Research Project
Grant-in-Aid for Young Scientists (B)
VEGF-Cは癌のリンパ行性転移に重要であると考えられている。今回、ヒト精巣セミノーマ細胞株において、低酸素培養のVEGF-Cの発現とその発現機序に関して検討した。細胞株はヒト精巣セミノーマ細胞株(JKT-1)を用い、低酸素培養は1%と5%O_2下で行った。遺伝子発現は半定量的なmultiplex RT-PCR法、蛋白発現はWestern blotting法、シグナル系の解析は各々inhibitorを用いて検討を行った。
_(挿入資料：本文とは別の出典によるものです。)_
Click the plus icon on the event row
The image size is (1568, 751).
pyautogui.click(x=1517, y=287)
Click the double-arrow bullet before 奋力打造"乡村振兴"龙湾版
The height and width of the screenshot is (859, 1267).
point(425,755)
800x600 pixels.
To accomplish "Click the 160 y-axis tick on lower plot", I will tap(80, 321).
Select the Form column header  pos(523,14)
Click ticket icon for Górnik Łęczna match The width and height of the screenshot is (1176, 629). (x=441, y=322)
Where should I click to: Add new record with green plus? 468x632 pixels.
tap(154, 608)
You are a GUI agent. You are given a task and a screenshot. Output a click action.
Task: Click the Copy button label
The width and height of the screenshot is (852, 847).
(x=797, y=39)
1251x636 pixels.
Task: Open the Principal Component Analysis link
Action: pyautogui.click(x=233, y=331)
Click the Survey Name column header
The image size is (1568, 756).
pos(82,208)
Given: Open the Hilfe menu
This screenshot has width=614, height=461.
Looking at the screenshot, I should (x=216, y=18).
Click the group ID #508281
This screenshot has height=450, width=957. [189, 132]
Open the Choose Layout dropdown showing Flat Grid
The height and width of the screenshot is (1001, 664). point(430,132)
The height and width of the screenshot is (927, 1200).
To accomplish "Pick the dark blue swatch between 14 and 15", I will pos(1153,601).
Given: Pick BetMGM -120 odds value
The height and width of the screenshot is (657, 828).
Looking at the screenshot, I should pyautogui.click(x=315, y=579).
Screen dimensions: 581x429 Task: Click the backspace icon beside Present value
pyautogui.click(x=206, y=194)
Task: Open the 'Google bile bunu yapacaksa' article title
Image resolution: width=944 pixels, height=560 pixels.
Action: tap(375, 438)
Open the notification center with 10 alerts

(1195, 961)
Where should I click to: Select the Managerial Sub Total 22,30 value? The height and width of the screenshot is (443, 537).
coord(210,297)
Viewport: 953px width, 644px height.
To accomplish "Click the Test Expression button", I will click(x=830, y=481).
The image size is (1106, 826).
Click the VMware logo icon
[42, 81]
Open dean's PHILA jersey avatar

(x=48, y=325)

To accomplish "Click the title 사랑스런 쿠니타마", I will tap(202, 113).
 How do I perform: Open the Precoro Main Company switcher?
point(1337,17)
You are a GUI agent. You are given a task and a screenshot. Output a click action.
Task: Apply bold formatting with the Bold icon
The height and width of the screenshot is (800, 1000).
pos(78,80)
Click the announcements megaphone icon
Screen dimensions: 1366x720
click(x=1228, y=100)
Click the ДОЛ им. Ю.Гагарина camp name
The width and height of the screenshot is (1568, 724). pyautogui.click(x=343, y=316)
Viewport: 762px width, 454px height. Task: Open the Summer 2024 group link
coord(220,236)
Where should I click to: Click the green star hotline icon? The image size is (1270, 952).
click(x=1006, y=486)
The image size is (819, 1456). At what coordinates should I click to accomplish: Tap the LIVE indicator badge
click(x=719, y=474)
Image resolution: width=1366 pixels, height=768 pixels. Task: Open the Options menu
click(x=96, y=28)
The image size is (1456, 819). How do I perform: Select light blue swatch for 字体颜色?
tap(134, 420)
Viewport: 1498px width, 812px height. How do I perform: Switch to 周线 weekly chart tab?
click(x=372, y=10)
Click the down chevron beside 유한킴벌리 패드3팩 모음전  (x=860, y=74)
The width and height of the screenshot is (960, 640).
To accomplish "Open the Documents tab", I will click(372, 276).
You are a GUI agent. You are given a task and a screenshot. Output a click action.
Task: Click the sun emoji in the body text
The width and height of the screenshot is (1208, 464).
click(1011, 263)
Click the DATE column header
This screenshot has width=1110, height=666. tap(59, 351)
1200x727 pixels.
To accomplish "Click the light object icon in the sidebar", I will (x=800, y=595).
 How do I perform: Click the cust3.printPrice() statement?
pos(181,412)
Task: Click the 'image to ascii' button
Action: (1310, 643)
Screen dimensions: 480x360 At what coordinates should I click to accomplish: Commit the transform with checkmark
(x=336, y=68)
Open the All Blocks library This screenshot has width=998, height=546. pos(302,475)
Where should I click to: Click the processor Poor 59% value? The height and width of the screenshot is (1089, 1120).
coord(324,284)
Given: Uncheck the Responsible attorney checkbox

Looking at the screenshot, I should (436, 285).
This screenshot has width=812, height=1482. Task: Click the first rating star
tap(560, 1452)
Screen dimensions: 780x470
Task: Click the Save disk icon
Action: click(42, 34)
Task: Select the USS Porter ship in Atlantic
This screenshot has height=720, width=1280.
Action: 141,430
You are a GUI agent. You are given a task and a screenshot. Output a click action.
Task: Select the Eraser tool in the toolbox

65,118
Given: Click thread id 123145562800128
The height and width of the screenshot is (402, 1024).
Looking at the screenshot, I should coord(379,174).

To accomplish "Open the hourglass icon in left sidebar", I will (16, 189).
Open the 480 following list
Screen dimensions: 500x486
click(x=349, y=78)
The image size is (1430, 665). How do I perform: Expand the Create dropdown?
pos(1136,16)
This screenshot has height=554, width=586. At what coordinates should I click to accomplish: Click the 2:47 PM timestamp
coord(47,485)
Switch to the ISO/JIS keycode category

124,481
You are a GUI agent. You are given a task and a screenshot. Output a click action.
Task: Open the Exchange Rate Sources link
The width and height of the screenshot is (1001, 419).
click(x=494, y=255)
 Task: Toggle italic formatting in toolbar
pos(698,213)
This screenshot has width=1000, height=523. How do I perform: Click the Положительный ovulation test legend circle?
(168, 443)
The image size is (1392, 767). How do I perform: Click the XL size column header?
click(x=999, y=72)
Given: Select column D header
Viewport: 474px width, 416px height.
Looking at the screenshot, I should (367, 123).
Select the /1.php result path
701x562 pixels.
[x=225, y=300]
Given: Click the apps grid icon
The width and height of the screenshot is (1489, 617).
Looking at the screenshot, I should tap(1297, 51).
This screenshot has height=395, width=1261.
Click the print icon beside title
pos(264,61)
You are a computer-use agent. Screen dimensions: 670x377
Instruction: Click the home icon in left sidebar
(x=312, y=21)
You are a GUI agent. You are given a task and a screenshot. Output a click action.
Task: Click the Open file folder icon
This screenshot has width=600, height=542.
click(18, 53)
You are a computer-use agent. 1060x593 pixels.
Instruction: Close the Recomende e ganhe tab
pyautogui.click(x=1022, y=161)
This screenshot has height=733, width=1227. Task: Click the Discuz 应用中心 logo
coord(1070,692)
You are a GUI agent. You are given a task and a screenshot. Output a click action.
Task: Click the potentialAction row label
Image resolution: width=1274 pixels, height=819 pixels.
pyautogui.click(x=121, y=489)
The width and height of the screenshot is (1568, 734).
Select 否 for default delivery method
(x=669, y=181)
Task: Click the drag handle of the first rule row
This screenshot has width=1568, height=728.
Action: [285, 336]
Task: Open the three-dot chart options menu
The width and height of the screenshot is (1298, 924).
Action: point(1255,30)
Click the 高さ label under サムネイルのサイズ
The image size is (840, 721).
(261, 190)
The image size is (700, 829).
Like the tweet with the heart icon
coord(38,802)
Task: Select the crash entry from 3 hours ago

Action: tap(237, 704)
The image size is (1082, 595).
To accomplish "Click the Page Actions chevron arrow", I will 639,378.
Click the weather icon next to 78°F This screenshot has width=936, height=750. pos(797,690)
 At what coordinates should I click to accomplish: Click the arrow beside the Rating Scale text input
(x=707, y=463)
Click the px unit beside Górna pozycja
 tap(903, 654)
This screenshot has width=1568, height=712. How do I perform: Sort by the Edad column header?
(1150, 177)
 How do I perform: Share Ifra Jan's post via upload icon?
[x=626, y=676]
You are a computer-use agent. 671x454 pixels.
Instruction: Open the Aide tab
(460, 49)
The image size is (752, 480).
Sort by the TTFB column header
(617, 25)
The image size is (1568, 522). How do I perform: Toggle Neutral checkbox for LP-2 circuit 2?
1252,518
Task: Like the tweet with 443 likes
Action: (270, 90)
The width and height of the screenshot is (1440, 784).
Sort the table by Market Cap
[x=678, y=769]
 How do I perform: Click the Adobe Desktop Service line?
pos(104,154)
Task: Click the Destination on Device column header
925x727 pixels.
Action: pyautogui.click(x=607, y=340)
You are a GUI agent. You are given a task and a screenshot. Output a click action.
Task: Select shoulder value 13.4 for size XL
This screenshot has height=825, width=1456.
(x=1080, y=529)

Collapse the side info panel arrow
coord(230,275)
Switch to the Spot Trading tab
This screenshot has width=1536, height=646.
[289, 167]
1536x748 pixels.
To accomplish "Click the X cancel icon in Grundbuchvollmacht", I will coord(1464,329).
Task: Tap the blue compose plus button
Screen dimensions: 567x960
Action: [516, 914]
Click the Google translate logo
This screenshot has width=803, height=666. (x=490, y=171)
5%O_2の低酸素培養ではVEGF-Cの発現の変化は認めなかったが、1%O_2の低酸素培養では16時間後より遺伝子発現の増加を認め、24時間後より蛋白発現の増加を認めた。シグナル系の検討では、低酸素培養にて高発現となるVEGF-Cの遺伝子発現は、MEK1のinhibitorであるPD098059添加では変化は認めなかったが、phophahdylinositol 3-kinase(PI3K)のinhibitorであるLY294002添加では有意に抑制された。ヒト精巣セミノーマ細胞株において、1%O_2の低酸素培養で、リンパ行性転移に関与するとされるVEGF-Cの発現が、遺伝子・蛋白レベルともに亢進し、PI3K signaling pathwayの関与が示唆された。